I am performing transfection on MCF7 cells using lipofectamine 3000 (invitrogen) but unable to get any transfectants, instead the cells are dying after incubation with reagent and DNA.
I think you are using too much Lipofectamine for transfection. Try transfection in 10% DMEM or RPMI medium, no need to use serum free medium. Dilute your DNA and Lipofectamine mix in Serum free medium. Protocol generally says using 1-2ug DNA with 6-8ul/well lipofectamine in 6 well plates. And change the medium after 24 hours of transfection. Dont forget to use high quality DNA for transfection (Maxi-prep DNA)
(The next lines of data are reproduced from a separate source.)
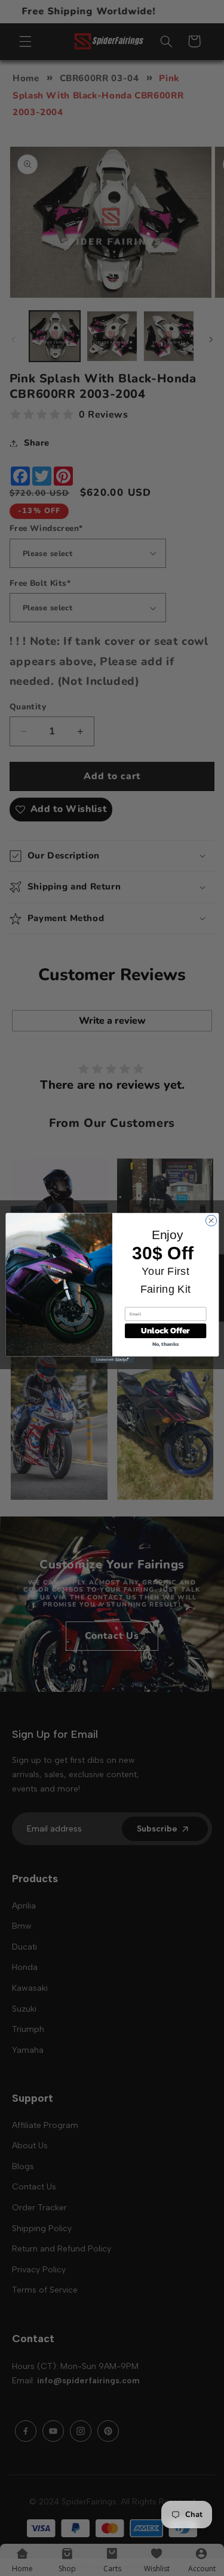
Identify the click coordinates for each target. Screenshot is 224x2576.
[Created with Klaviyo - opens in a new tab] (112, 1360)
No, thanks (165, 1344)
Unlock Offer (165, 1330)
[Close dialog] (210, 1220)
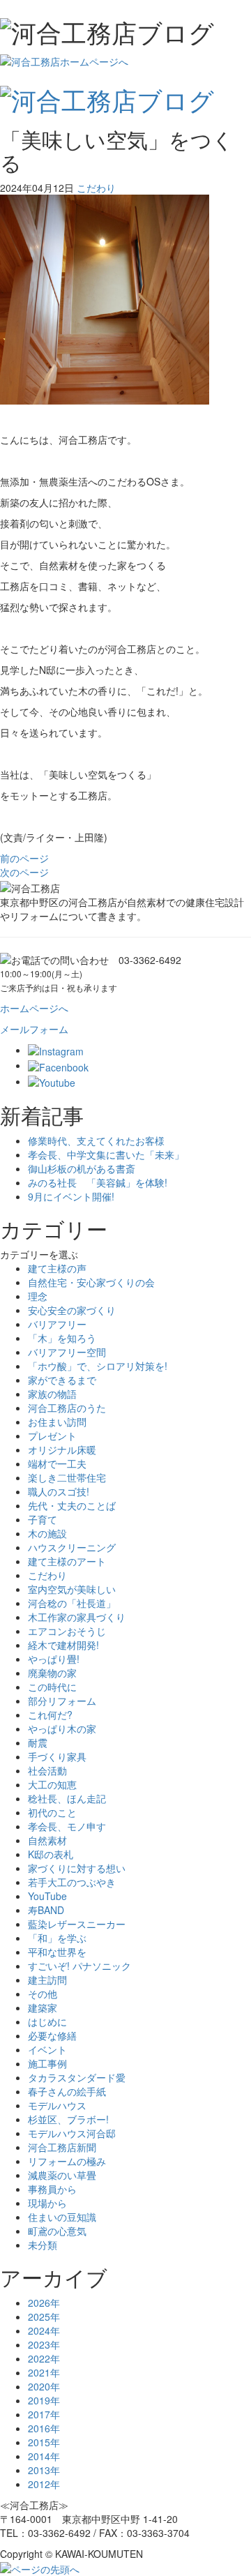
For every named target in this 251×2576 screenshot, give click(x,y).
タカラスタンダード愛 (77, 2077)
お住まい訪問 (57, 1422)
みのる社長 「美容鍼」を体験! (97, 1182)
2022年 (44, 2358)
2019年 (44, 2400)
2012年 (44, 2484)
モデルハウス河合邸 (72, 2133)
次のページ (24, 872)
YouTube (47, 1896)
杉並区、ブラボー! (68, 2119)
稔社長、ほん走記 (67, 1798)
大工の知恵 (52, 1784)
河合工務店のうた (67, 1408)
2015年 (44, 2442)
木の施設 (47, 1533)
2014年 (44, 2456)
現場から (47, 2203)
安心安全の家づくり (72, 1310)
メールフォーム (34, 1029)
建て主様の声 (57, 1268)
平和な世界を (57, 1952)
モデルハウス (57, 2105)
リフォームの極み (67, 2161)
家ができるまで (62, 1380)
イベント (47, 2049)
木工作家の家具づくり (77, 1617)
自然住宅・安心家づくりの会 (91, 1282)
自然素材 (47, 1840)
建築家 (42, 2007)
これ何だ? (50, 1715)
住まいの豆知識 (62, 2217)
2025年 (44, 2316)
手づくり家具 (57, 1756)
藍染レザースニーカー (77, 1924)
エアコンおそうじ (67, 1631)
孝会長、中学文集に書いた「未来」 (106, 1154)
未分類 (42, 2245)
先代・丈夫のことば (72, 1505)
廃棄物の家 (52, 1673)
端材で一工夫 (57, 1463)
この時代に (52, 1687)
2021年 (44, 2372)
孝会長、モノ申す (67, 1826)
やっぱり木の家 (62, 1728)
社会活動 (47, 1770)
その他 (42, 1994)
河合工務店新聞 (62, 2147)
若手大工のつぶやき (72, 1882)
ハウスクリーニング (72, 1547)
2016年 (44, 2428)
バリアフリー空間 (67, 1352)
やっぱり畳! (53, 1659)
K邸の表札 (50, 1854)
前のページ (24, 858)
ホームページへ (34, 1008)
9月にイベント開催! (71, 1196)
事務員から (52, 2189)
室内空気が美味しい (72, 1589)
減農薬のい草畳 (62, 2175)
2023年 (44, 2344)
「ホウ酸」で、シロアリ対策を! (97, 1366)
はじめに (47, 2021)
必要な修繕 (52, 2035)
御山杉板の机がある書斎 (81, 1168)
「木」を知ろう (62, 1338)
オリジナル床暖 (62, 1449)
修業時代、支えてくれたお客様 (96, 1140)
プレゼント (52, 1436)
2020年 (44, 2386)
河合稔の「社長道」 (72, 1603)
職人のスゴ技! (58, 1491)
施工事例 (47, 2063)
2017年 (44, 2414)
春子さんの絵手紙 (67, 2091)
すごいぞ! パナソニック (79, 1966)
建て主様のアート (67, 1561)
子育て (42, 1519)
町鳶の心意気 (57, 2231)
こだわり (96, 188)
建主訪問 (47, 1980)
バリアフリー (57, 1324)
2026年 (44, 2303)
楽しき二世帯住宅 (67, 1477)
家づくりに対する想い (77, 1868)
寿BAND (46, 1910)
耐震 (37, 1742)
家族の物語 (52, 1394)
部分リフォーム (62, 1701)
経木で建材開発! (63, 1645)
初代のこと (52, 1812)
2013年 (44, 2470)
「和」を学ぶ (57, 1938)
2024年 (44, 2330)
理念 (37, 1296)
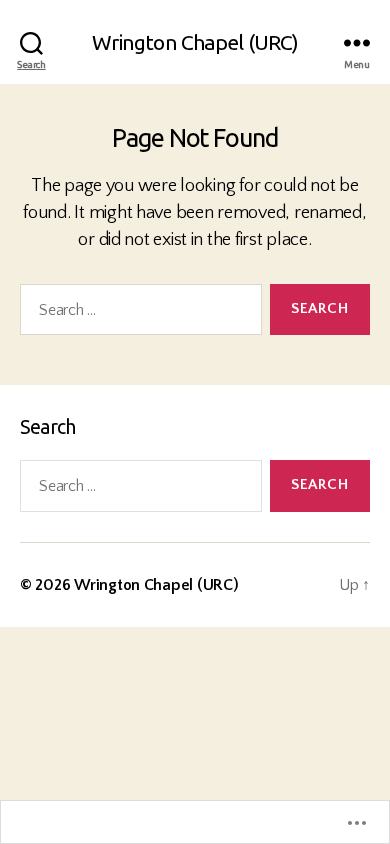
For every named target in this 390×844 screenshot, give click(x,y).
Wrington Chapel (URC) (195, 42)
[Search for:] (137, 314)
Use any GFP plasmid DNA to optimize the condition to see transfection efficiency and toxicity.
Have you tried removing the media that contains the transfection complex 6-24 hours post transfection and replace it with growing culture media? If this doesn’t help, maybe try a small experiment to optimize your transfection. Cell density can be an important factor. If cell density is too low at the time of transfection, then a big drop in viability may be seen. Also, as others have emphasized, ensure that high quality DNA is used. I would also test two different cell densities, the two recommended reagent doses and two DNA doses - if possible.
Have you tested this DNA on any other cells with success? Some other things to consider are the cells themselves...are the cells healthy? It's also best to transfect the day after seeding.
There are two components in the Lipofectamine 3000 kit – Lipofectamine 3000 and P3000 reagent. When you perform DNA transfection using Lipofectamine 3000, diluted DNA need mix with P3000 before combining with diluted Lipofectamine 3000 reagent to make complex. Without P3000 reagent in the complex, you will get very low or none transfections on cells.
For MCF-7 cells, we always get ~55% transfection efficiency (GFP plasmid). Here are some suggestions for delivery DNA to MCF-7 cells by using Lipofectamine 3000 (24-well plate format):
The day before transfection, seed 1.5x105 MCF-7 cells per 24-well plate well , 85% confluence at the time transfection
Next Morning, transfect the cells ( for each transfection reaction):
Changing cell media at post-transfection 6hrs is not required for using Lipofectamine 3000, but if the cells are sensitive, such as MCF-7, to transfection, medium changing will help to reduce the cell death.
ATCC MCF-7 cells growth rate is low. We use Gibco DMEM, high glucose, GlutaMax Supplement, pyruvate + 10%FBS to culture the cells. The supplement sodium pyruvate will help MCF-7 growth a lot.
Hope this will help you.
Best,
David
Hi David Wang, Sir I do not have opti-MEM media as of now. In that case, I will dilute the Lipo3000 and DNA-P3000 in serum free MEM medium.
My concern is which media should I use to incubate MCF7 cells for 6 hours incubation with DNA-Lipo comples...should it be serum free medium or reduced serum medium?
As after 6 hours, I will be replacing it with complete growth medium. Please suggest.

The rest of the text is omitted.